From: Alexey Parfenov <redacted>
Date: Wed, 16 Oct 2024 08:35:53 +0000 (+0000)
Subject: server : fix the disappearance of the end of the text (#9867)
X-Git-Tag: upstream/0.0.4488~561
X-Git-Url: https://git.djapps.eu/?a=commitdiff_plain;h=1f66b699c48cb5ab3265ed72c48e8549b1674291;p=pkg%2Fggml%2Fsources%2Fllama.cpp

server : fix the disappearance of the end of the text (#9867)

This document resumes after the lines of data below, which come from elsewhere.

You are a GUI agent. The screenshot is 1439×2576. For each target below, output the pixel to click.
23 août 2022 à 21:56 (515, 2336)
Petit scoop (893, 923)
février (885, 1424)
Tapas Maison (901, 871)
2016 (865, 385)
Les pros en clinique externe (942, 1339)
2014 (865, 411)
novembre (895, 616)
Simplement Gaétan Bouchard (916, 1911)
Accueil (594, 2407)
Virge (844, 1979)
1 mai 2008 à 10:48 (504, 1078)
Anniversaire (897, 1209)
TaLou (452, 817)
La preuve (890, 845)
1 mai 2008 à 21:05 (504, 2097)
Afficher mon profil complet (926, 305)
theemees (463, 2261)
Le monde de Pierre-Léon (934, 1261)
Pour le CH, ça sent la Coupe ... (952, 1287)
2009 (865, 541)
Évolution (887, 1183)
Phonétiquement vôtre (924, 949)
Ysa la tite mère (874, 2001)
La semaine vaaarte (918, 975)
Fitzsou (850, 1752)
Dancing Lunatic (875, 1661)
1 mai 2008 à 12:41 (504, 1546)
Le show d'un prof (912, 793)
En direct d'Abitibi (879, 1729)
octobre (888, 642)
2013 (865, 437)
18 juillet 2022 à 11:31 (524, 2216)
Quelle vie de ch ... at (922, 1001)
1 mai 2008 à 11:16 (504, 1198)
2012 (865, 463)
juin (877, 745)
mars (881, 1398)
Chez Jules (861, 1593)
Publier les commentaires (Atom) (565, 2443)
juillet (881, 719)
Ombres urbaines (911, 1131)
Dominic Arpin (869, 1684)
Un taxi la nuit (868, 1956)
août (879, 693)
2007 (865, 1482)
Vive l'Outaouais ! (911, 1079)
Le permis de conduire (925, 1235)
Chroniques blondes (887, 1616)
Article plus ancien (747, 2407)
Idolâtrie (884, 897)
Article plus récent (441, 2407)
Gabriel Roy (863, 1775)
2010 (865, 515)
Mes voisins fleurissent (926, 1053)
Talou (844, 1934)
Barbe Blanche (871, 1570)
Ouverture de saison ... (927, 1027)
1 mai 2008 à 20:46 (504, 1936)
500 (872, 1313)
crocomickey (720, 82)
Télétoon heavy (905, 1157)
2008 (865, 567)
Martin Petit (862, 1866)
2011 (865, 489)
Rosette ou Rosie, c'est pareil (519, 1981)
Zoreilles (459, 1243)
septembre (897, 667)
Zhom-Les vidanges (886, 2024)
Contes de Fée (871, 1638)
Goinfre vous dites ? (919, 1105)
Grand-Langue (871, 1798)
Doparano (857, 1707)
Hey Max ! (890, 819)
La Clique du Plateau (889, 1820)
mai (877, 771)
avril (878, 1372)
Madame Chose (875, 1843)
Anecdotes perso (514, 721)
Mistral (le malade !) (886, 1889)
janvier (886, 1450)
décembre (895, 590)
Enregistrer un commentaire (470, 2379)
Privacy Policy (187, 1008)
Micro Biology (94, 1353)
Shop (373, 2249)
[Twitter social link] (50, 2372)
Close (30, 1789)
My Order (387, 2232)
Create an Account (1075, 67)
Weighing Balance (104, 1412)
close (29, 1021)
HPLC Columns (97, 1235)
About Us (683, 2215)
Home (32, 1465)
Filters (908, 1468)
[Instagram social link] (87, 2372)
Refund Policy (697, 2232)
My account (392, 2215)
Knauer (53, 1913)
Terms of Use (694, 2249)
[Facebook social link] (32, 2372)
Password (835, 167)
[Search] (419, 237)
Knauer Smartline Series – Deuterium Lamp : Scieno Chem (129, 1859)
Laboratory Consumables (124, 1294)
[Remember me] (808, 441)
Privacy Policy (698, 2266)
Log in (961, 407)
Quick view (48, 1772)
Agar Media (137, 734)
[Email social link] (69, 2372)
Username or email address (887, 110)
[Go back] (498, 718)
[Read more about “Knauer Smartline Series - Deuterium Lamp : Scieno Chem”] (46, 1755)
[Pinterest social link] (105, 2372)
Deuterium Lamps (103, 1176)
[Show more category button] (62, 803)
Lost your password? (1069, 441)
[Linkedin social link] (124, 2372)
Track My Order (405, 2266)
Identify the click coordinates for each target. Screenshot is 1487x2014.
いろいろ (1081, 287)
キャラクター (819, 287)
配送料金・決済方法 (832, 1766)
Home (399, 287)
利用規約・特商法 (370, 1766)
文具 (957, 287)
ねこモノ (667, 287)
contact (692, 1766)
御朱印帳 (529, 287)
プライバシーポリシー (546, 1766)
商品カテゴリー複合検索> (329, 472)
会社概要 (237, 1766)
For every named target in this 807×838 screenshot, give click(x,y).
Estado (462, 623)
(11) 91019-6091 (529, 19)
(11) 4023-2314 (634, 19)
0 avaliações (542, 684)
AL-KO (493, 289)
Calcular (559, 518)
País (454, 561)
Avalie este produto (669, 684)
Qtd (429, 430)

* server: fix the disappearance of the end of the text when streaming with stop strings

* simplify "send text" checks
---

diff --git a/examples/server/server.cpp b/examples/server/server.cpp
index d53cca84c..b5e63384c 100644
--- a/examples/server/server.cpp
+++ b/examples/server/server.cpp
@@ -1090,22 +1090,21 @@ struct server_context {
             size_t pos = std::min(slot.n_sent_text, slot.generated_text.size());
 
             const std::string str_test = slot.generated_text.substr(pos);
-            bool is_stop_full = false;
+            bool send_text = true;
 
             size_t stop_pos = slot.find_stopping_strings(str_test, token_str.size(), STOP_TYPE_FULL);
             if (stop_pos != std::string::npos) {
-                is_stop_full = true;
                 slot.generated_text.erase(
                     slot.generated_text.begin() + pos + stop_pos,
                     slot.generated_text.end());
                 pos = std::min(slot.n_sent_text, slot.generated_text.size());
-            } else {
-                is_stop_full = false;
+            } else if (slot.has_next_token) {
                 stop_pos = slot.find_stopping_strings(str_test, token_str.size(), STOP_TYPE_PARTIAL);
+                send_text = stop_pos == std::string::npos;
             }
 
             // check if there is any token to predict
-            if (stop_pos == std::string::npos || (!slot.has_next_token && !is_stop_full && stop_pos > 0)) {
+            if (send_text) {
                 // no send the stop word in the response
                 result.text_to_send = slot.generated_text.substr(pos, std::string::npos);
                 slot.n_sent_text += result.text_to_send.size();